Tips and Advice

Top 3 used luxury saloon cars for £15,000

“Dear Carbuyer, I want to buy a large luxury saloon car but want to avoid the ‘usual suspects.’ What can I get for £15,000?”

The increase in demand for plush SUVs has seen the popularity of large luxury saloon cars decline recently. Nevertheless, several manufacturers have kept the faith, with the Volvo S90 and BMW 5 Series proof that the best luxury saloons still have much to offer.

In this market sector, cars have to be well-equipped; buyers expect the best stereo systems, dual-zone climate control, big infotainment screens and leather upholstery, to name just a few pieces of kit. The cars also need to be practical, with enough space in the rear seats for three adults and a boot large enough to accommodate plenty of luggage.

The best saloon cars to buy now

Today, the luxury saloon market is largely dominated by the German brands; the new BMW 3 Series, for example, has won several car of the year awards for 2020. There are several luxury options from other manufacturers; the Lexus ES and Volvo S90 provide strong competition to other high-end German saloon models like the Mercedes E-Class and Audi A6.

Most cars in the luxury saloon sector take their engines and gearboxes from a large pool shared with other models made by the same brand, giving you a wide range of petrol and diesel engines to pick from. Most will offer decent efficiency and are likely to cost the same, if not less, to run than their SUV counterparts.

Our reader is looking for a large luxury saloon that is a bit different. All of our choices can be bought for their budget of £15,000, with all offering luxurious interiors that are spacious, hi-tech and well-equipped.

The sporty choice: Jaguar XF

For: Smart style, plenty of rear legroom, great handlingAgainst: Sub-par infotainment, high emissions, thirsty

Jaguar’s updated XF is an excellent package, providing space, comfort, sporty handling and strong interior quality. Its usual German rivals are a little more refined and have slicker in-car technology, but the XF offers more panache and character than many executive saloons.

You can buy tatty, high-mileage XFs for £9,000, but we suggest you spend a bit more to get a newer, better-maintained example. We found a 2016 model with the 2.0-litre diesel engine and 83,000 miles up for £13,000.

The Jaguar’s interior is the most appealing of these three, with comfortable leather seats, an eight-inch infotainment system and an unconventional rotary gear selector, which rises outof the centre console when the starter button is pushed.

There’s a wide range of engines available in the XF, running from a 161bhp diesel to a twin-turbo 296bhp V6 petrol. None of the car’s motors is particularly frugal, so we recommend that you opt for the 178bhp 2.0-litre diesel because this unit strikes the best balance between performance and economy.

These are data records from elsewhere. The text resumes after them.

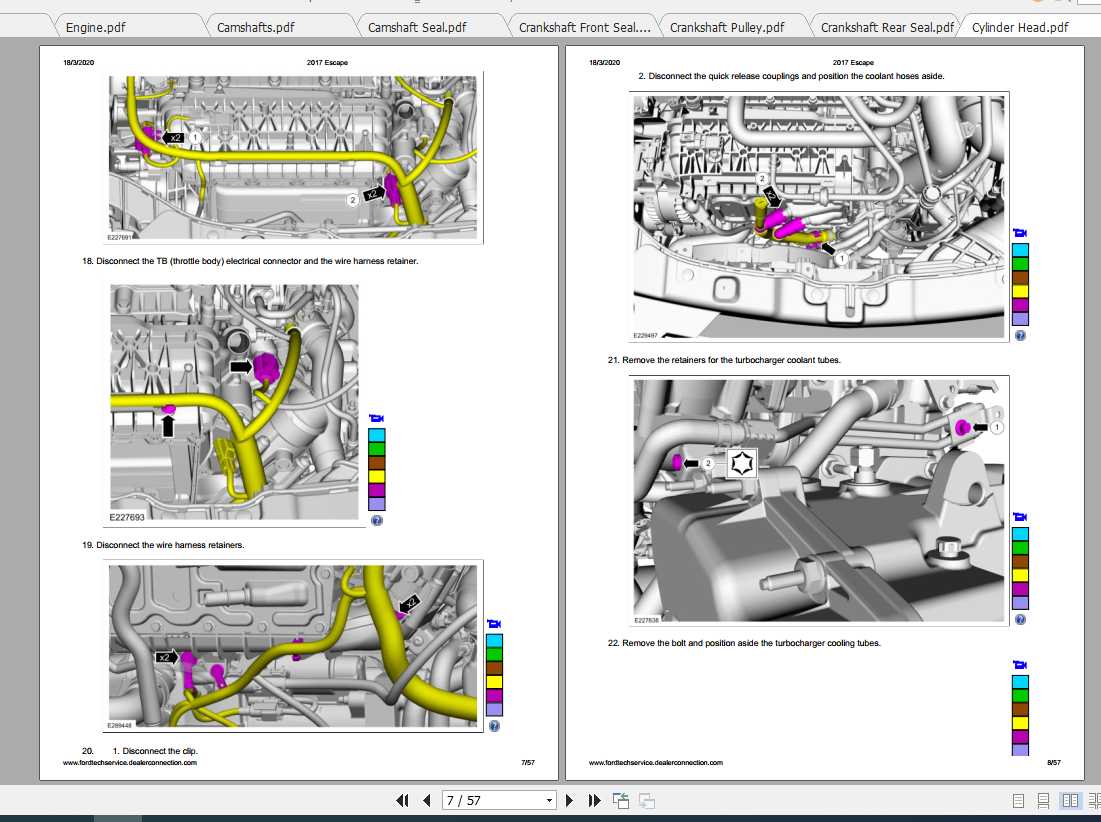Jump to the last page
The image size is (1101, 822).
point(594,800)
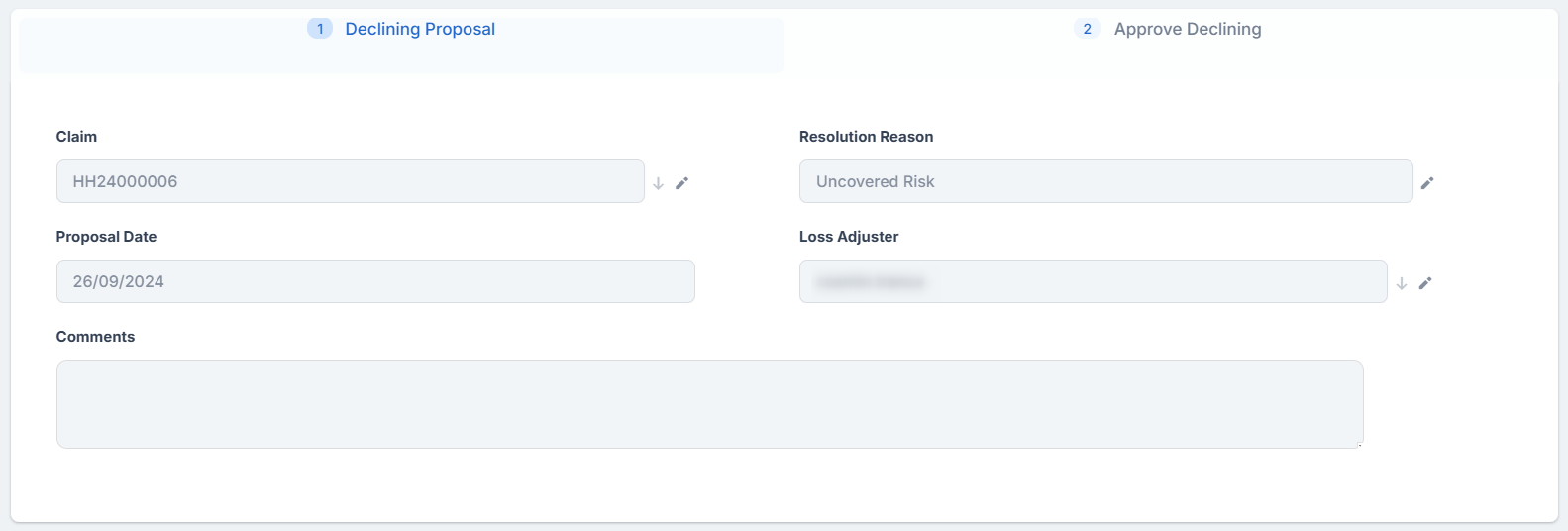Viewport: 1568px width, 531px height.
Task: Focus the Loss Adjuster input field
Action: click(1093, 282)
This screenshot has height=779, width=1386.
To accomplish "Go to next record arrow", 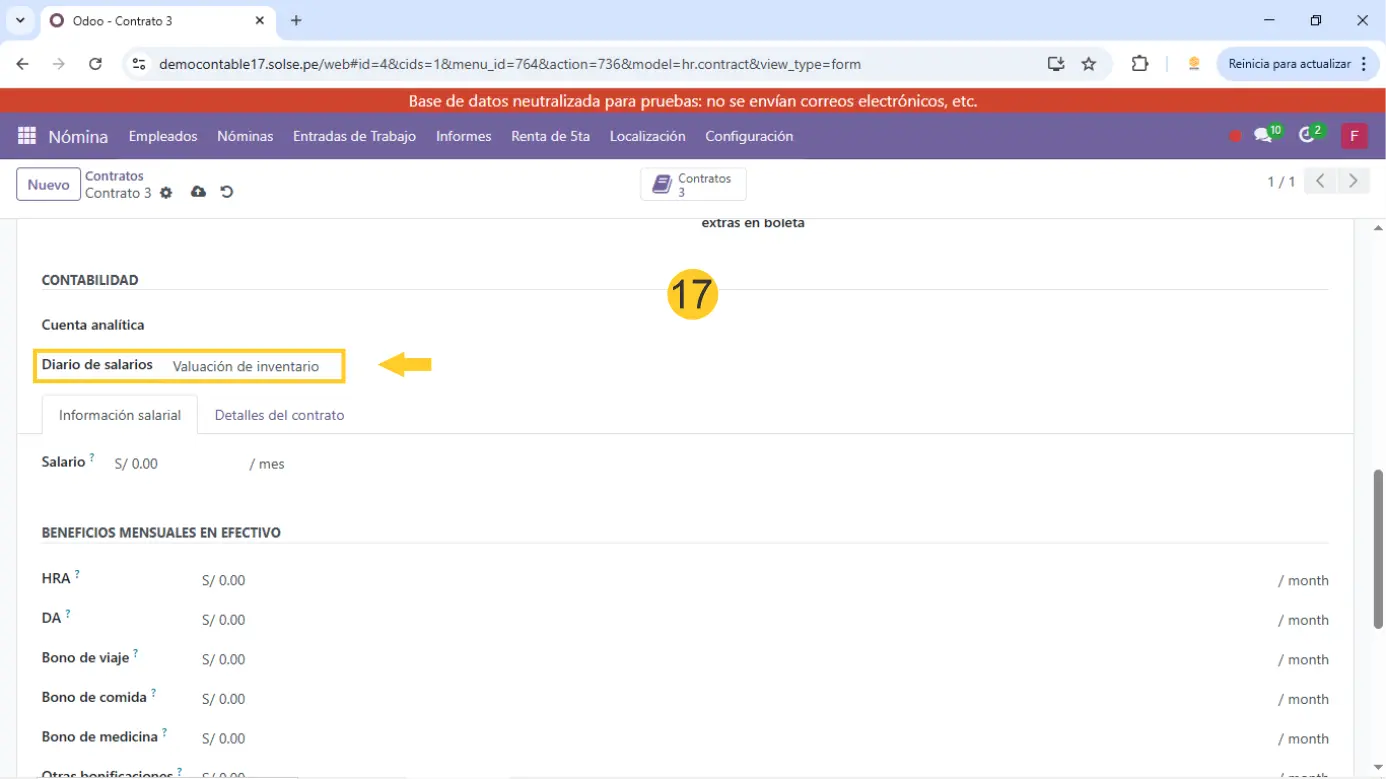I will pyautogui.click(x=1353, y=182).
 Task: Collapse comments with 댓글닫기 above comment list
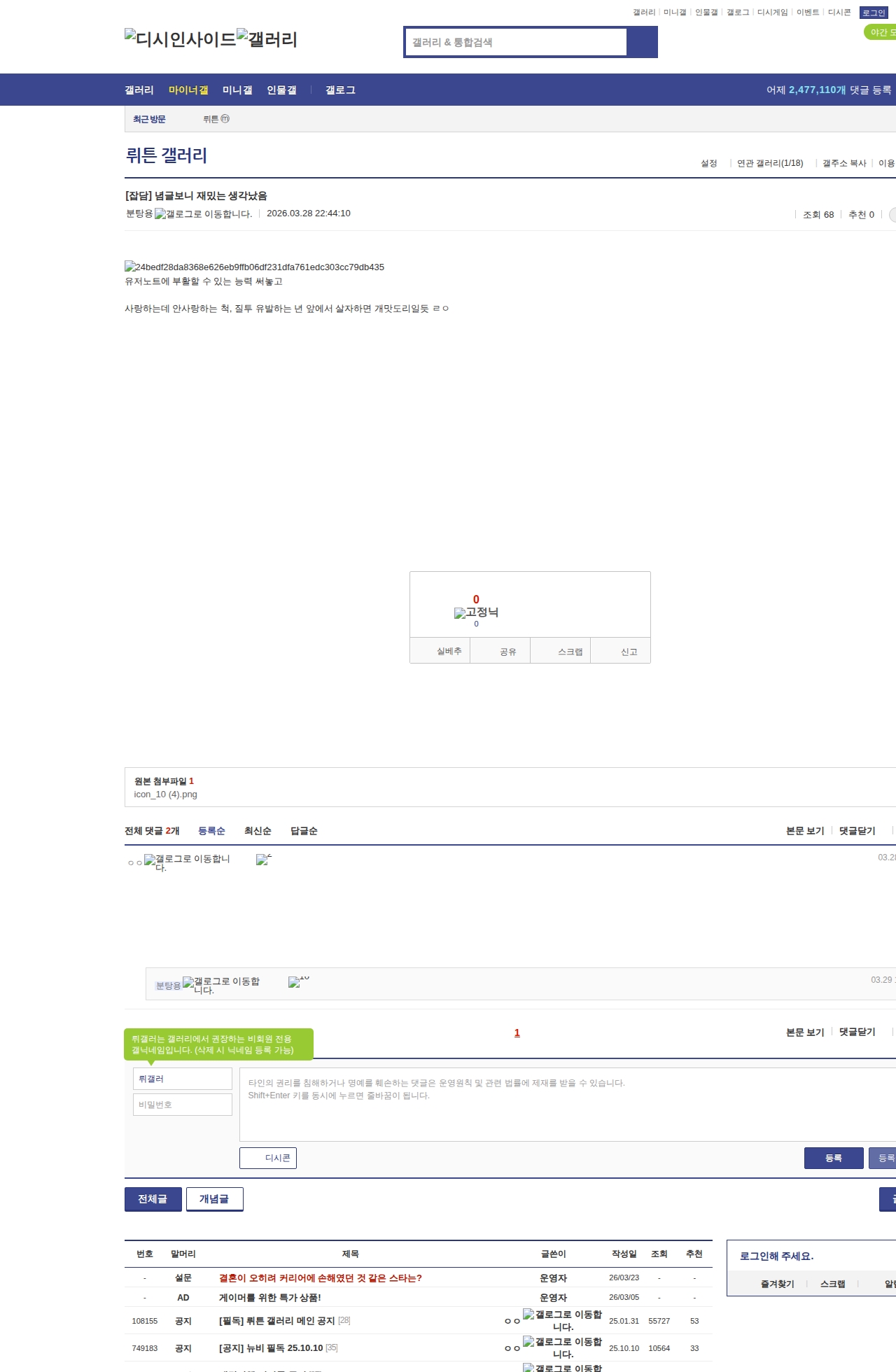coord(857,831)
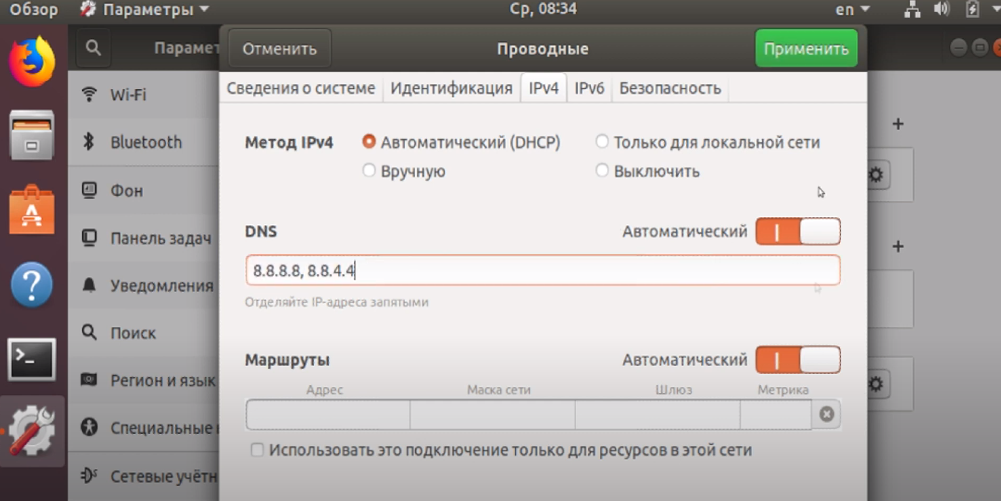Check use connection only for network resources
Image resolution: width=1001 pixels, height=501 pixels.
tap(257, 451)
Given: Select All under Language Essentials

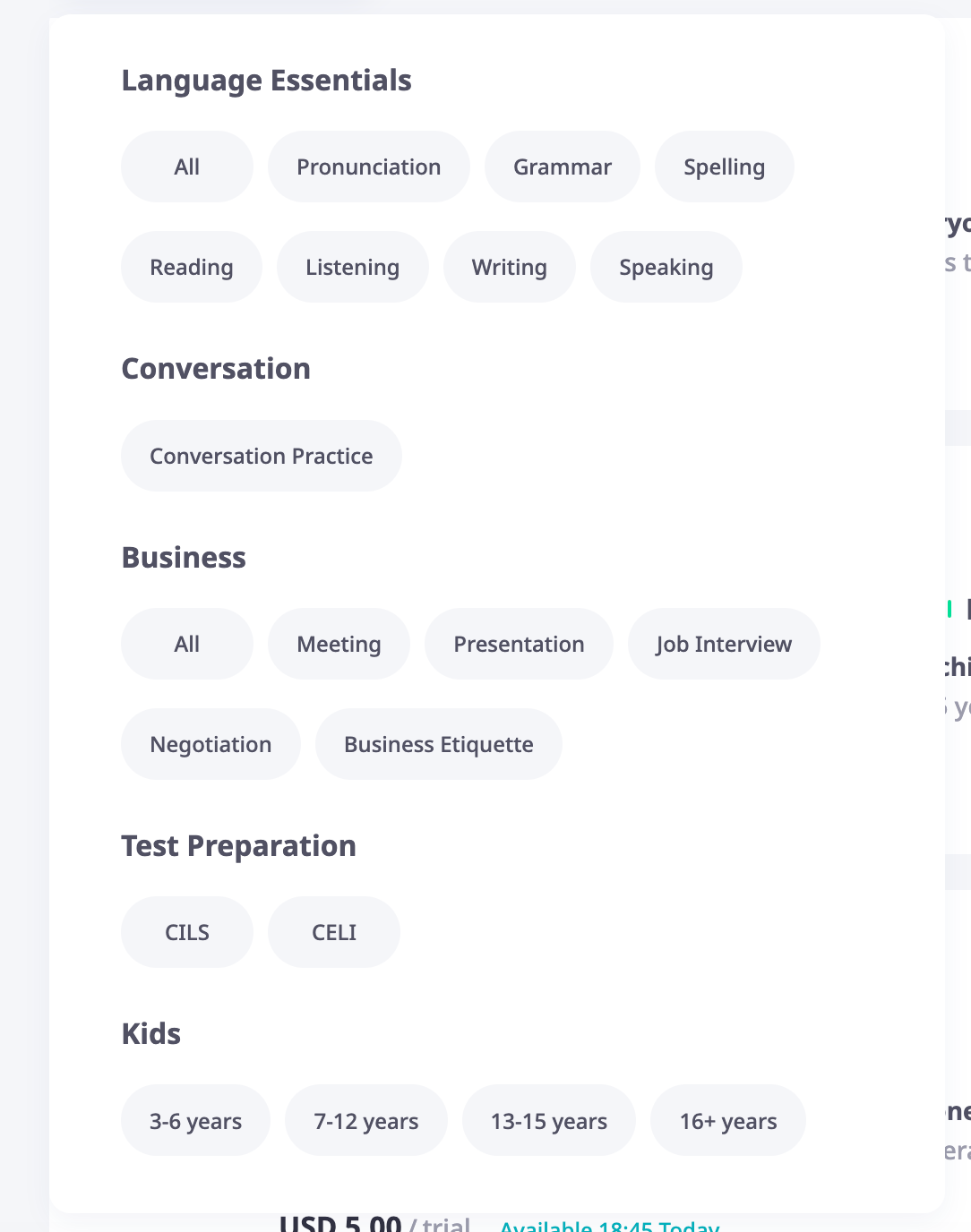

The reliable choice: Lexus GS

For: Comfortable cabin, excellent dealers, low emissionsAgainst: Not that engaging to drive, polarising CVT

The Lexus GS isn’t hugely dynamic. Instead, it champions refinement, and is at its best cruising on the motorway or pottering around town. Its ride is smooth (especially on models with 17-inch alloys) and the chassis and excellent build do a fine job of filtering out road and wind noise.

Perhaps due to its rarity, the Lexus GS has held its value well. Early, high-mileage examples still cost around £10,000. One of the most sensibly priced models we found was a 2016 car with 101,500 miles for £13,990.

Because it’s a Lexus, the GS’s cabin is packed with standard kit including a three-zone climate control system, heated and ventilated front seats, and a 17-speaker Mark Levinson stereo. Build quality and reliability are also better than the Jaguar’s.

Buyers can choose from two powertrains in the GS, and both are hybrids. The GS 300h has a 217bhp 2.5-litre four-cylinder hybrid unit, while the GS 450h uses a 292bhp 3.5-litre V6. Both engines are available for this budget, but our advice isto go for the less powerful model if fuel economy is a priority.

The good-value choice: Volvo S80

For: Spacious interior, well built, good value for moneyAgainst: Looks and feels very old, uncomfortable ride

Volvo’s second-generation S80 was spacious, frugal and well equipped for a car of its time, but it’s feeling its age now. Pre-facelift models from the mid-2000s look especially dated, so we suggest you opt for an S80 built after 2014. But beware: the S80’s ride is also somewhat unsettled in comparison with these two rivals’.

At least they’re cheap. We found a 2015 2.4-litre diesel model with only 44,000 miles for £11,000 – considerably better value than both the Jaguar and the Lexus.

The S80’s exterior is neatly styled, if slightly anonymous in this company. However, the cabin’s appearance and materials are dated, and the Swedish car’s infotainment system is far less sophisticated than either the Jaguar’s or the Lexus’s.

Like the Jaguar, the S80 came with a wide range of engines. The most basic is a 114bhp 1.6-litre four-cylinder diesel, while the flagship model had a 212bhp 2.4-litre five-cylinder diesel. We suggest you opt for the mid-range variant – a 161bhp 2.0-litre diesel – for its blend of performance and economy.